According to DeMorgan's law:
¬(a∧b)=(¬a∨¬b)
¬(a∨b)=(¬a∧¬b)
 A propositional formula is constructed from positive literals,
negative literals, the 12 "useful" binary operators, the unary
"negation" operator ¬, and left and right parens.
For example:
((a∨¬b)→(a∧(c⊕¬(¬b≡c)))∧b)
A propositional formula has a value which is induced by an assignment
of values to its variables: the value is obtained by repeatedly
replacing a binary or unary operation with the value indicated by the right
column in a row of a truth table corresponding to that operation on
already evaluated operands, until there are no more operations. Such
a sequence of substitutions for the formula above under assignment
a=1,b=0,c=1 is as follows:
(((1∨¬0)→(1∧(1⊕¬(¬0≡1))))∧0)
(((1∨1)→(1∧(1⊕¬(¬0≡1))))∧0)
(((1∨1)→(1∧(1⊕¬(1≡1))))∧0)
((1→(1∧(1⊕¬(1≡1))))∧0)
((1→(1∧(1⊕¬1)))∧0)
((1→(1∧(1⊕0)))∧0)
((1→(1∧1))∧0)
((1→1)∧0)
(1∧0)
0
so that formula evaluates to 0 under the assignment.
 If there is an assignment of values to the variables of formula
φ that cause φ to evaluate to 1, then we say φ is
satisfiable. If not, φ is said to be unsatisfiable.
 A Conjunctive Normal Form (CNF) formula is a conjunction of
clauses. The Satisfiability problem is to determine whether a given
CNF formula evaluates to 1 for some assignment of values to its
variables.
 The Satisfiability problem is NPcomplete (that is, in general it
is really hard).
 Any propositional formula can be transformed efficiently to a
equisatisfiable CNF formula by repeatedly introducing a new variable
and substituting a collection of up to four clauses that correspond to
an equivalence between that new variable and a nonCNF binary
operation.

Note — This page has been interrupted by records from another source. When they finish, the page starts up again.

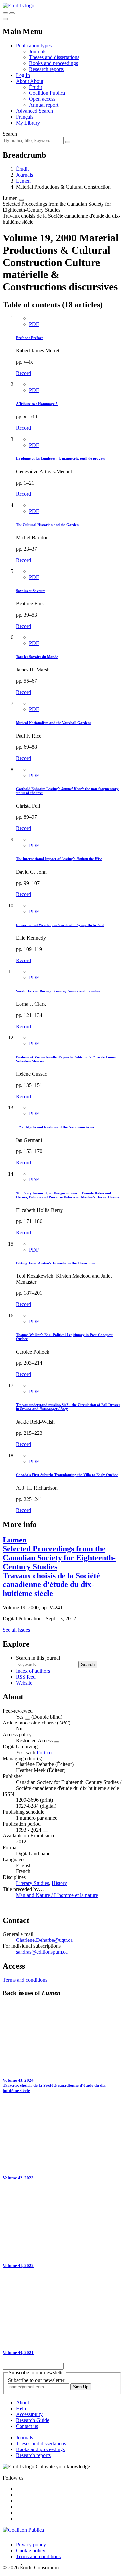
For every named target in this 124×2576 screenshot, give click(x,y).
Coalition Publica (47, 93)
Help (21, 2408)
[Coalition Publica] (23, 2530)
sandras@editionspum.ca (42, 1952)
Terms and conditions (25, 1980)
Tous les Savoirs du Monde (37, 657)
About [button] (23, 81)
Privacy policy (31, 2544)
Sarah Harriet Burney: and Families (58, 991)
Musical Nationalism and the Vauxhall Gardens (53, 723)
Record (23, 373)
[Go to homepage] (18, 5)
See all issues (16, 1630)
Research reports (46, 69)
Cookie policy (30, 2550)
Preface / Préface (29, 338)
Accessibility (29, 2414)
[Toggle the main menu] (5, 19)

For an example see slides 3 and 4 of the "Introduction to
Satisfiability" lecture slides. If the variables of formula
φ_{1} are a superset of the variables of formula
φ_{2} then we say that φ_{1} and
φ_{2} are equisatisfiable if for any assignment to the
variables of φ_{2} that satisfies φ_{2}, there
is an assignment of values to variables of φ_{1} that
satisfies φ_{1} and if φ_{2} is unsatisfiable
then so it φ_{1}.
 In addition, many important nonlogical problems can be
transformed to CNF formulas where a solution can be used to construct
a solution to the original problem.
 Most CNF SAT solvers use resolution as the main search operation.

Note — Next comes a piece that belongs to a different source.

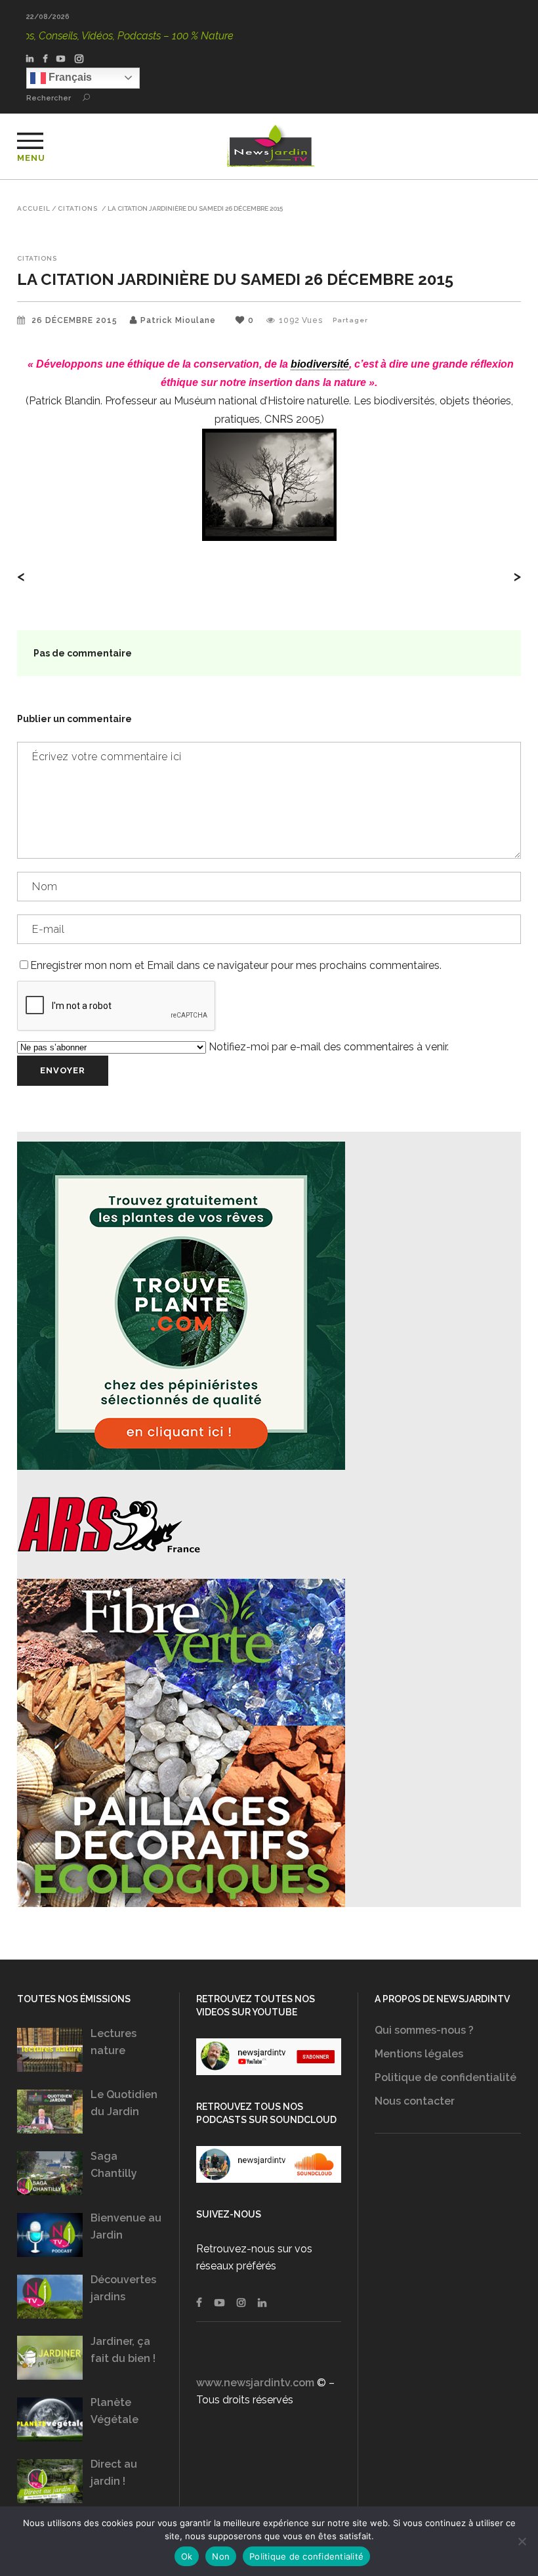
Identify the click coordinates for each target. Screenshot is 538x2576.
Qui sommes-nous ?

There are two common forms of resolution:
 general resolution: Given two clauses C_{1} and
C_{2} such that there is exactly one
literal x in C_{1} whose complement
¬x is in C_{2},
the resolvent of C_{1} and C_{2}
is the clause containing all literals of C_{1} and
C_{2} except for x
and ¬x. For example, the resolvent of
(v_{1} ∨ v_{2} ∨ v_{3})
and
(¬v_{1} ∨ v_{2} ∨ ¬v_{4})
is
(v_{2} ∨ v_{3} ∨
¬v_{4}). The variable x is called the
pivot. Resolvents are added to the clause data
base. If a generated resolvent is ∅ then the formula
has been shown to be unsatisfiable. If no such resolvent can be
generated, then the formula is satisfiable.
 regular resolution: Choose a variable x and generate
all possible resolvents with x as pivot. Then, without loss,
all clauses containing x or ¬x can
be removed from the clause database. For example, suppose formula
φ contains clauses
(v_{2} ∨ v_{3} ∨ ¬v_{4}) ∧ (¬v_{2} ∨ ¬v_{4} ∨ ¬v_{5}) ∧ (v_{2} ∨ ¬v_{3} ∨ ¬v_{5})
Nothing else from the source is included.